* _Short problem_
Swap "options button" for "settings button" in every entry below and leave all other text unchanged. Leave out the pictures.

====== Recorded information

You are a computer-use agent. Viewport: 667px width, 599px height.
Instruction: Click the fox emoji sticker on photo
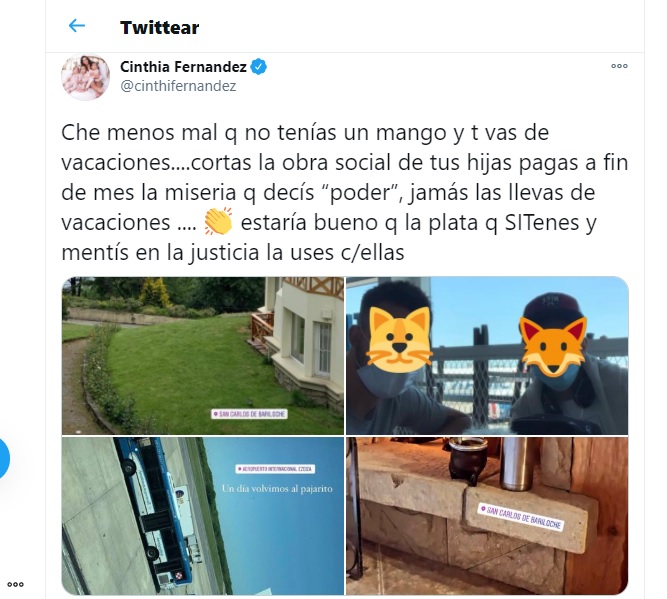click(553, 346)
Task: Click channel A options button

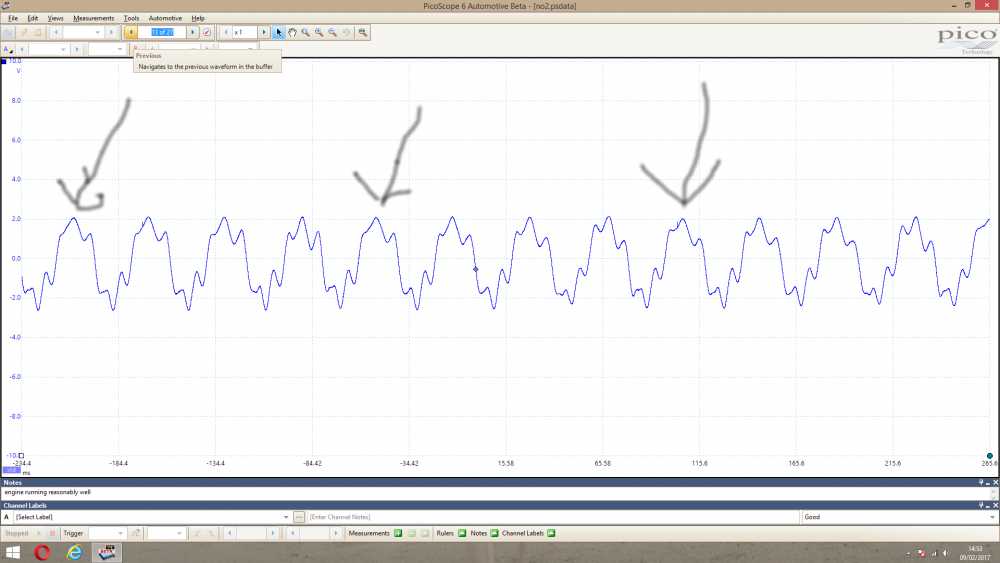Action: coord(8,48)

============

* _Solution for this task_
You are a computer-use agent. Viewport: 667px width, 599px height.
Instruction: Click the fox emoji sticker on photo
click(553, 346)
Task: Click channel A settings button

Action: coord(8,48)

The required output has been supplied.